Я думал о женщине, которая в конце-то концов придет, и теперь уж скоро, ведь я свободен. Переполненный тихой радостью, брел в никуда, и город не казался таким уж мрачным. Временами останавливался, улыбался солнцу, вдыхая аромат акации. И вдруг во мне раздался гонг и выбил из мечты. У ног зеленым бархатом лежала лужа. Я стоял и, по-видимому, уже долго. Старухи на скамеечках с крыльца с любопытством глядели на меня. Прочь! Прочь! — не оглядываясь я заспешил по булыжнику вниз. Прочь! Что с тобой? — и тут же ответил: спокойствие, отдохни, ничего не происходит. Спички ломались в пальцах. Атлант, поддерживающий балкон, глядел смиренно. А на балконе наливки в бутылях, желтый фикус и детские трусы на веревке. Выше карниз на фоне неба да вечные стрижи. Ну и забрел! Ну и что ж? Я курил и, успокоившись, подумал: фикус сохнет — полить надо. В конце улицы проезжали автомобили, вызванивая, переползал трамвай. Мне не хотелось возвращаться городом, и я свернул в заброшенный тупик. Осиротевшие столбы, ржавые рельсы в лебеде. Я шел по ним — куда выведут? Они то исчезали в убитой земле, то возникали дугой в улочке. Но что-то мешало мне быть счастливым, что-то тяготило, и сердце как бы приобретало вес. Неведомая сила пересекала путь тупиками, улочками, уводила кругом, наполняя смутным страхом. И ни прохожего! Дорогу узнать не у кого. А часы — хваленый «Вассерспорт» — стали. Под ногами хлюпнуло. Я глянул вниз и охнул — у ног лежала лужа. Прочь! Но в уши нашептывало: «Ты ликуешь — он смерти ждет». Ведь он тварь, палач! Но какие эпитеты я ни изрыгал, они падали в войлочную глухоту, не вызывая ненависти. Прочь! — «Ты имеешь право, ты победитель!» — Я?..

И я стоял — маленький человечек у зеленой лужи.

* * *

Я ненавижу победителей с их глумливым торжеством. Ненавижу их лавры и ордена, цитаты и перст, предписывающий потомкам. Они имеют право и используют его. Я ненавижу их живых, упоенных славой, с победным блеском глаз, ненавижу и мертвых, претендующих на жизнь в веках, в бронзе и мраморе, на конях с могучими крупами, с булавами и саблями. Ненавижу их знамена, фанфары, победные тосты и звон бокалов, что глушит печальный гимн побежденных. И я победитель? Маленький, дерьмовенький.
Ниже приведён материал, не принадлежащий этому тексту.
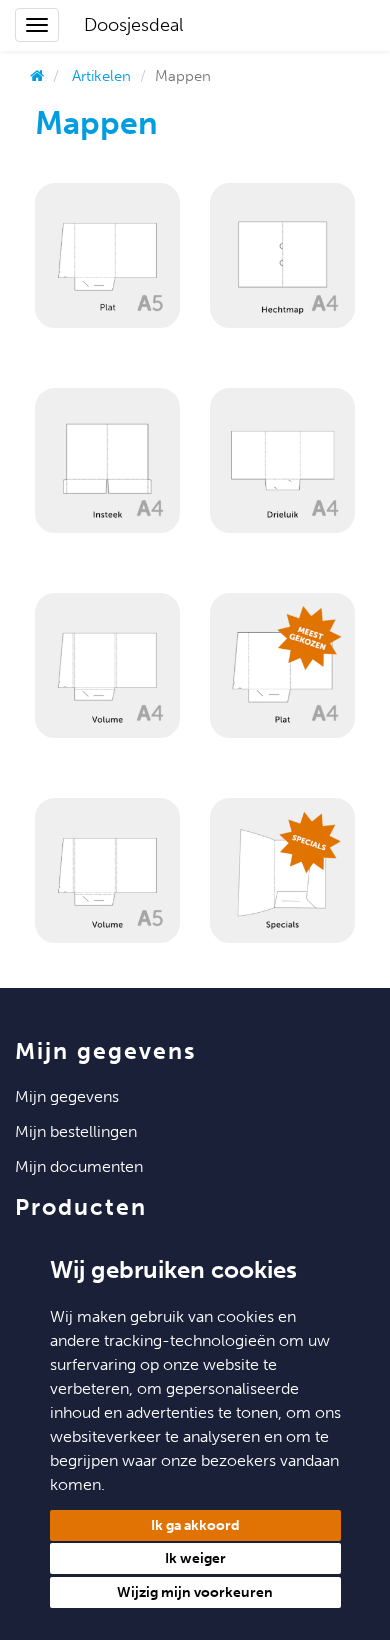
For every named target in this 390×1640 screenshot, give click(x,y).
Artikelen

Видите ли, картошечки прислал!

Наплыли сумерки, и я пошел, сутулый, неуверенный. Конный патруль остановил на пустыре, проверил документ, щурясь в снопе фонарика.

Они монументальные, всадник на лошади всегда монументален, по пояс над горизонтом поплыли во тьму. Настоящие мужчины с настоящим оружием, и каждый не сомневается, знает врагов своих, знает, что делать и в кого стрелять. А я? Господи, кто я? Я не летчик, хоть и воевал. Я не убийца, хоть и стрелял, я не уголовник, хоть и сидел. Я… я клятвоотступник! Я поклялся всеми святыми, памятью мамы, Ванятки и других, зарытых без гробов. Ненависть вывела меня из тюрьмы. А ОН жив!.. И не тебе — судить! А кому?

Мои каблуки все неуверенней стучали по тротуару, я остановился. Тьма со слюдяным мерцаньем окон, черные фронтоны на колючих россыпях звезд. А как же клятва? Как же миссия? И та феерическая нить, что водила по стране, по городу, кружила к луже, к его окну?.. А для чего? А для того, вдруг с рельефной ясностью прозвучало во мне, — чтобы ты спас его. Это и есть миссия, это и есть начало. И не оставишь его, не уедешь из этого города… Ликуй!

Был уже сумрак. Я вошел во двор к Фатеичу и повстречал старовера.